6 April: From climate change data to action - the barriers and opportunities of creating sustainable climate change data ecosystems

 

  • Panelists described several interventions that have focused on practices for improving climate change data by linking up and leveraging existing efforts at the global level as well as taking on practical challenges with ongoing projects at the country level.
  • The recently launched Global Set of Climate Change Statistics and Indicators was discussed by Stefan Schweinfest, Director of the United Nations Statistics Division, as a starting point to improve both reporting and national level monitoring and action with value in creating comparable climate change data across countries. He argued for the need to move the discussion from the “what” to the “how".
  • Country examples from Paraguay, Norway and Indonesia illustrated the importance of coordination and cooperation, capacity development, resource sharing, and new approaches. The presentations highlighted the importance of developing country-level data and exchanging knowledge and capacity, even in “developed” countries.

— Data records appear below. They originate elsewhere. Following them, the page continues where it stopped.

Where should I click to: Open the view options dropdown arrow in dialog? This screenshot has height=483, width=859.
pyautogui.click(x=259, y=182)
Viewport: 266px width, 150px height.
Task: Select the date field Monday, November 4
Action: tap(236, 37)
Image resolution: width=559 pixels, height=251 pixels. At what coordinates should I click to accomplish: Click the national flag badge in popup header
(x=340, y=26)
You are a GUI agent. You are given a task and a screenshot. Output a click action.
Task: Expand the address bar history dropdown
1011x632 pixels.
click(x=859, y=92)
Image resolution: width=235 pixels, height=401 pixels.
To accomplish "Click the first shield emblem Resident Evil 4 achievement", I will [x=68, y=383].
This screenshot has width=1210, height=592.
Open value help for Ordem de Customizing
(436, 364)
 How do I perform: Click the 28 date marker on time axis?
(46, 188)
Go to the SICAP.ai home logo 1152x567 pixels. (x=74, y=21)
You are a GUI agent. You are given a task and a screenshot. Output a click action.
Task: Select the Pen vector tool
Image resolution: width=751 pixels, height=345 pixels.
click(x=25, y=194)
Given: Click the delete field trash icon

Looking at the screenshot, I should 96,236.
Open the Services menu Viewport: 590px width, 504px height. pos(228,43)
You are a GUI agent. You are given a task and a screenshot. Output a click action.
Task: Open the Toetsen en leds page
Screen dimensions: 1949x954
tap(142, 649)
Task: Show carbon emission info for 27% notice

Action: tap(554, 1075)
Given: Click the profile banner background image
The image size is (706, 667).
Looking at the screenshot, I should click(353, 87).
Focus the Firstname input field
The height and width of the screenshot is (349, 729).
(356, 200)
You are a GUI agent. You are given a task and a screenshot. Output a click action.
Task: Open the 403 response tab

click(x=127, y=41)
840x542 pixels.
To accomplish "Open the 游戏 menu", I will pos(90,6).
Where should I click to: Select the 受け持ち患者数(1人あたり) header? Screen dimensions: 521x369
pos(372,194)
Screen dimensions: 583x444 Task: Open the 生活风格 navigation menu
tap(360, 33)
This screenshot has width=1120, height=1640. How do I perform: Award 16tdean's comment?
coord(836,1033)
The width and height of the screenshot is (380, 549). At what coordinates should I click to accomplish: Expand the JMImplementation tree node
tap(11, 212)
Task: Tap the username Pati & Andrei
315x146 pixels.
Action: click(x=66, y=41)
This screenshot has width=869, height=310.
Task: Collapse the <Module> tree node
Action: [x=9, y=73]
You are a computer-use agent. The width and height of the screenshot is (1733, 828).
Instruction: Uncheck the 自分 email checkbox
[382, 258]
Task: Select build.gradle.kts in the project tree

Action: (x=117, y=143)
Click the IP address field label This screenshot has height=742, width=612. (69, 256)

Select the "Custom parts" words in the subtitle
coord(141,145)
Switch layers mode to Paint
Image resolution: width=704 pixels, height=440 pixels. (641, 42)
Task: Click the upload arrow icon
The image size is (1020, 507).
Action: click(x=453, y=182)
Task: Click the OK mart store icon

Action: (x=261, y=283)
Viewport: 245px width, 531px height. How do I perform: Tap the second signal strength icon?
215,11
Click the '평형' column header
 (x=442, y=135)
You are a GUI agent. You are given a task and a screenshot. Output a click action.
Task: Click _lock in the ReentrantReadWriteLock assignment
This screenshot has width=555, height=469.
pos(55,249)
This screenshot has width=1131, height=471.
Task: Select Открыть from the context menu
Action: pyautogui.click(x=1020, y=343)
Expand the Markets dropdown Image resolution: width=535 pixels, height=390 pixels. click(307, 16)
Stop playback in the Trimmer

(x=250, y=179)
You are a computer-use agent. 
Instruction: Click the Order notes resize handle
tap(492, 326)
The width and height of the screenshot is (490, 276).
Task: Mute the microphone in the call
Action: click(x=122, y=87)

  • In the final panel, discussants shared concrete examples that illustrate challenges and show the value of best practices - including coordination and data sharing. Examples from St. Vincent and the Grenadines and Mauritius were raised to show how difficult coordination can be, both within governments and between governments and non-governmental actors. Work by the World Resources Institute highlighted the need to integrate new types of data to complement existing sources. Examples from the United Kingdom’s Office of National Statistics and the International Monetary Fund illustrated how dashboards and other approaches can connect climate data with new audiences.